Back First mission journey to Israel paves the way for two more this year
January 23rd, 2012
In October 2011, our first mission team journeyed to Israel. They walked in the footsteps of some of our Old and New Testament favorites (and not so favorites). They surveyed the valley of Armageddon where the it will all come to a close one day. They took snapshots—mentally and digitally—of the places where Jesus lived, died, and rose again.
Today, seven million people populate Israel. Three million of those are Muslim and four million are Jewish. And of the four million Jews there, 15,000 are Messianic—the fastest-growing demographic in any country.
It all began last year when some of our ministers went on a worldwide tour, scouting out new places to begin new partnerships. They met with three Messianic Jewish pastors in three congregations around Israel. From the start, these Israeli pastors were sold on the Brentwood Baptist-perfected Marketplace ministry.

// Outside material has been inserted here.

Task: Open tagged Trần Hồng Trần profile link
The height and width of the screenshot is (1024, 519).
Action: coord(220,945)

Sharon Fairchild, Brentwood Baptist International Missions Minister, and Scott Harris, Brentwood Baptist Missions Minister, decided to send the first team to partner with a Messianic congregation. They recruited Dora Pop, Brentwood Baptist Missions Ministry Assistant, to take last year's Vacation Bible School curriculum and tweak it using Marketplace methods.
Vacation Bible School
In October, a team of 18 landed in the Holy Land and set up shop for a 4-day, 4-hour Vacation Bible School with 35 children from ages 5–12 that was closed to the public for safety reasons.
Each morning opened with worship followed by a biblical drama and small groups. The children received a bag of shekels and shopped at five different booths—carpentry, bracelet-making, wool-making, a dye shop, and pottery—and stopped by Mary's house for a story and snack. Then, each day ended with a closing rally.

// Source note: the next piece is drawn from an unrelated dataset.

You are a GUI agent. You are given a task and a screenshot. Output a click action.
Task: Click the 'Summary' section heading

"Children have much more liberty there," Sharon said. "At 18 years old, every Israeli has to enter the military. Since parents don't know what will happen to their children, they give them more freedom than American parents do. Those children tend to be a lot more mature as well because of their circumstances and the political issues surrounding them. They have to grow up quicker."
Ann Edwards, Brentwood Baptist Preschool Minister, was on the team. She said that even though the children are forced to grow up quicker under the cautious protection of their parents, the educational expectations aren't nearly as high as they are in the United States. For that reason, the team had to adjust to their culture.

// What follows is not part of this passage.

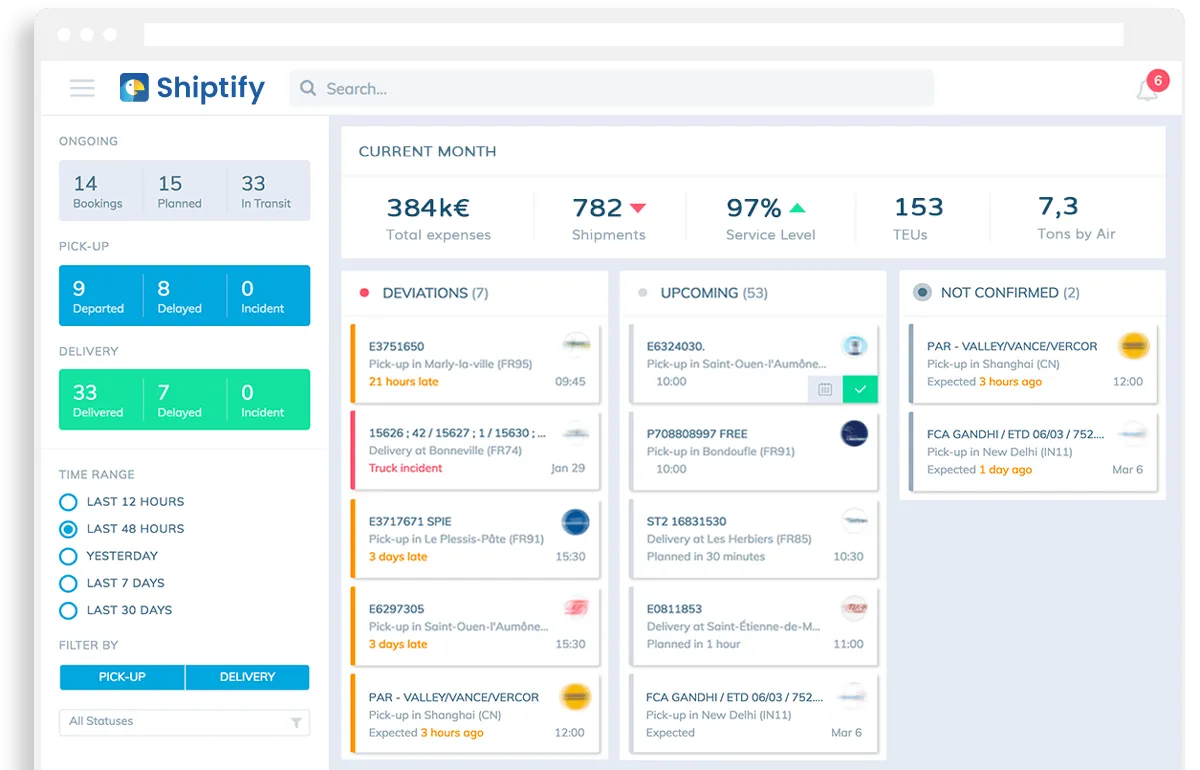Select the Yesterday time range
Screen dimensions: 1200x770
tap(68, 556)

"Most of them know Jesus is the Messiah, but they have a hard time understanding Him as 'personal Savior,'" Ann said. "We had to adjust everything—even our vocabulary. Instead of 'Jesus,' we said 'Yeshua,' and instead of 'Christian,' we said 'believer.' They didn't have a Bible or pictures in the room so we provided those resources for them as well. That's why taking Marketplace to them was so important."
The team left behind resources and crafts for the children, and, according to Ann, perhaps a few teaching methods for the adults to use.
She said, "Next year, I see us taking what we've done here and leaving it with them—Bible games, puzzles, crafts. I see us teaching them Bible skills for younger and older kids. We can make an impact on how they teach."
Visiting Biblical Sites
When the team clocked out at 1:00 p.m. each day, they immediately hopped a tour bus to see the sites, eating lunch on the way. Sharon said, "Doing all the touristy stuff really gave us a vision for the next team and gave us a taste of Israeli life across the board. It helped us plan for the next trip."
They visited famous biblical sites such as the Valley of Armageddon, the five Mounts (Moray, Tabor, Gilboa, Nazareth, and Caramel), Golgotha, Peter's house, Mount of Beatitudes, Nazareth, Garden of Gethsemane, Hezekiah's Tunnel, Pool of Siloam, Garden Tomb, Bethlehem, the supposed places of His birth and resurrection, and more.
Even though Jerusalem and the surrounding areas are now highly commercialized, the team knew each place they visited held rich biblical stories they'd heard since childhood.
"Every day, we went home with dirty feet because we all wore flip flops," Dora said. "Regardless of how we were marketed to, we all had to wash our feet at the end of the day. It still made you think that Jesus and His followers had to do the same thing too when they went home at night."
Team members felt like their eyes and hearts were opened to a whole new world in regards to their faith in Christ. Their Westernized pre-conceived notions of who Jesus was were irrevocably altered. After all, Jesus was a Jew. He came out of that culture. He lived in their world. He observed their holidays and practiced their traditions.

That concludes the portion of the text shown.